U.S. District Judge Richard Leon said the Food and Drug Administration ignored the law in allowing foreign-made sodium thiopental into the country. He ordered the FDA to immediately notify any state correctional departments with foreign-manufactured sodium thiopental that its use is prohibited by law and that the drug must be returned to the FDA.
"It is hereby ordered that the FDA ... immediately notify any and all state correctional departments which it has reason to believe are still in possession of any foreign manufactured thiopental that the use of such drug is prohibited by law and that, that thiopental must be returned immediately to the FDA," Leon wrote, "and ... be permanently enjoined from permitting the entry of, or releasing any future shipments of, foreign manufactured thiopental into interstate commerce."
Sodium thiopental has been in short supply since 2010, when the only U.S. manufacturer, Hospira Inc., ended production because of death-penalty opposition from overseas customers.
Nebraska prison officials recently bought a supply of the drug made by a Swiss company.
Shannon Kingery, spokeswoman for the Attorney General, said: "We have not seen this court's decision, but the U.S. Supreme Court previously rejected similar arguments by death row inmates."
Late last year, Nebraska prison officials said they bought sodium thiopental made by Naari, a pharmaceutical company headquartered in Switzerland. In fact, they bought the drug from a middleman named Chris Harris, who had bought it from Naari and then sold it to the state.
Attorney Jerry Soucie of the Nebraska Commission of Public Advocacy has been arguing that Nebraska should not be allowed to use the sodium thiopental made by Naari.
Soucie, who represents death-row inmate Michael Ryan, declined immediate comment on Tuesday's ruling.
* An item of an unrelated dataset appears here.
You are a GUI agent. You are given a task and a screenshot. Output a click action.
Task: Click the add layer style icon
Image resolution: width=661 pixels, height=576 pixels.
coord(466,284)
Soucie has said Harris and his company, Harris Pharma LLP, were not authorized to sell the drug, which were samples meant for use in testing. That, he contends, means Harris misappropriated the thiopental from Naari, and Nebraska prison officials are in possession of stolen property.
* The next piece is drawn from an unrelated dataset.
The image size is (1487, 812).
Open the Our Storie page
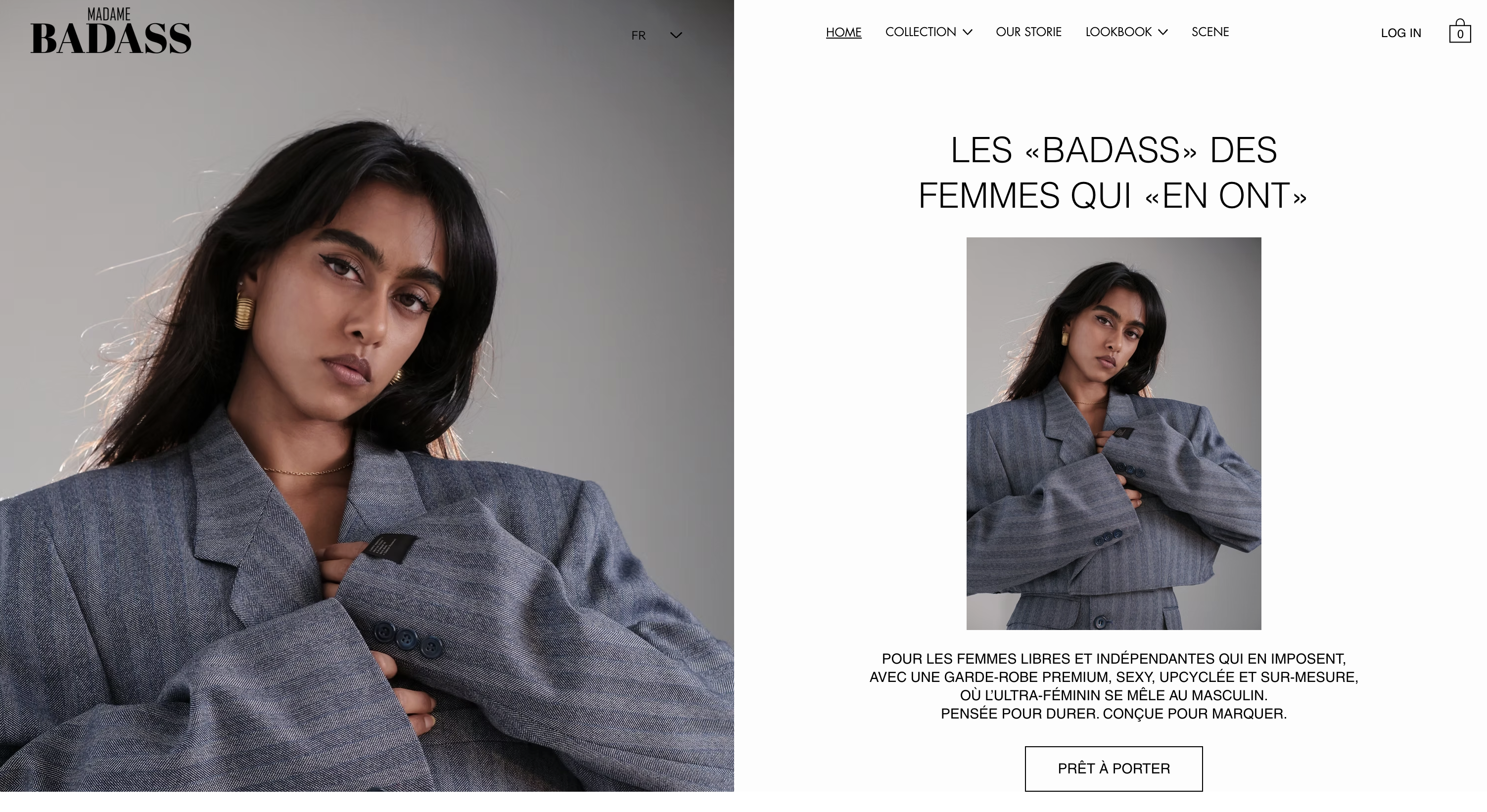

Nebraska is among 10 states that have purchased the drug from foreign sources. The U.S. Drug Enforcement Administration has seized supplies from several because they were imported illegally or because of questions over how they were manufactured. Nebraska twice has bought sodium thiopental made overseas. The DEA did not seize the first batch but told the state it could not use it because it was imported illegally. Nebraska then got a proper import license and bought the supply from Harris.
Judge Leon sided with lawyers for death row inmates in Tennessee, Arizona and California who want to keep out sodium thiopental, because it is an unapproved drug manufactured overseas. The Obama administration argued the FDA had discretion to allow unapproved drugs into the United States.
But Leon said the FDA's actions were "contrary to law, arbitrary, capricious and an abuse of discretion." He said that plain language of the law says an article that appears to be misbranded or unapproved "shall be refused admission."
Sodium thiopental recently became even harder to get after the European Union instituted a rule prohibiting the export of some barbituric acids, including sodium thiopental.
Nebraska's three-drug protocol calls for a dose of sodium thiopental to render the inmate unconscious, followed by pancuronium bromide to paralyze him or her, then potassium chloride to stop the heart.
Leon scolded the FDA, saying: "Put simply, this appears to be nothing more than the FDA, once again, stubbornly clinging to every last ounce of its discretionary authority!"
The FDA declined to comment on the ruling or say whether it planned to appeal.
Leon also said the FDA was undermining its own policy of maintaining a closed drug distribution system designed to keep dangerous drugs out of U.S. commerce.
"By opening up the 'closed' drug system by allowing an unapproved drug -- thiopental -- into the United States, defendants jeopardize their own system and threaten the public health by creating a risk that thiopental could incorrectly end up in the hands of the general public," he wrote.
Ryan was convicted in the cult-related 1985 killings of James Thimm, 26, and Luke Stice, 5, near Rulo and was sentenced to death for Thimm's murder.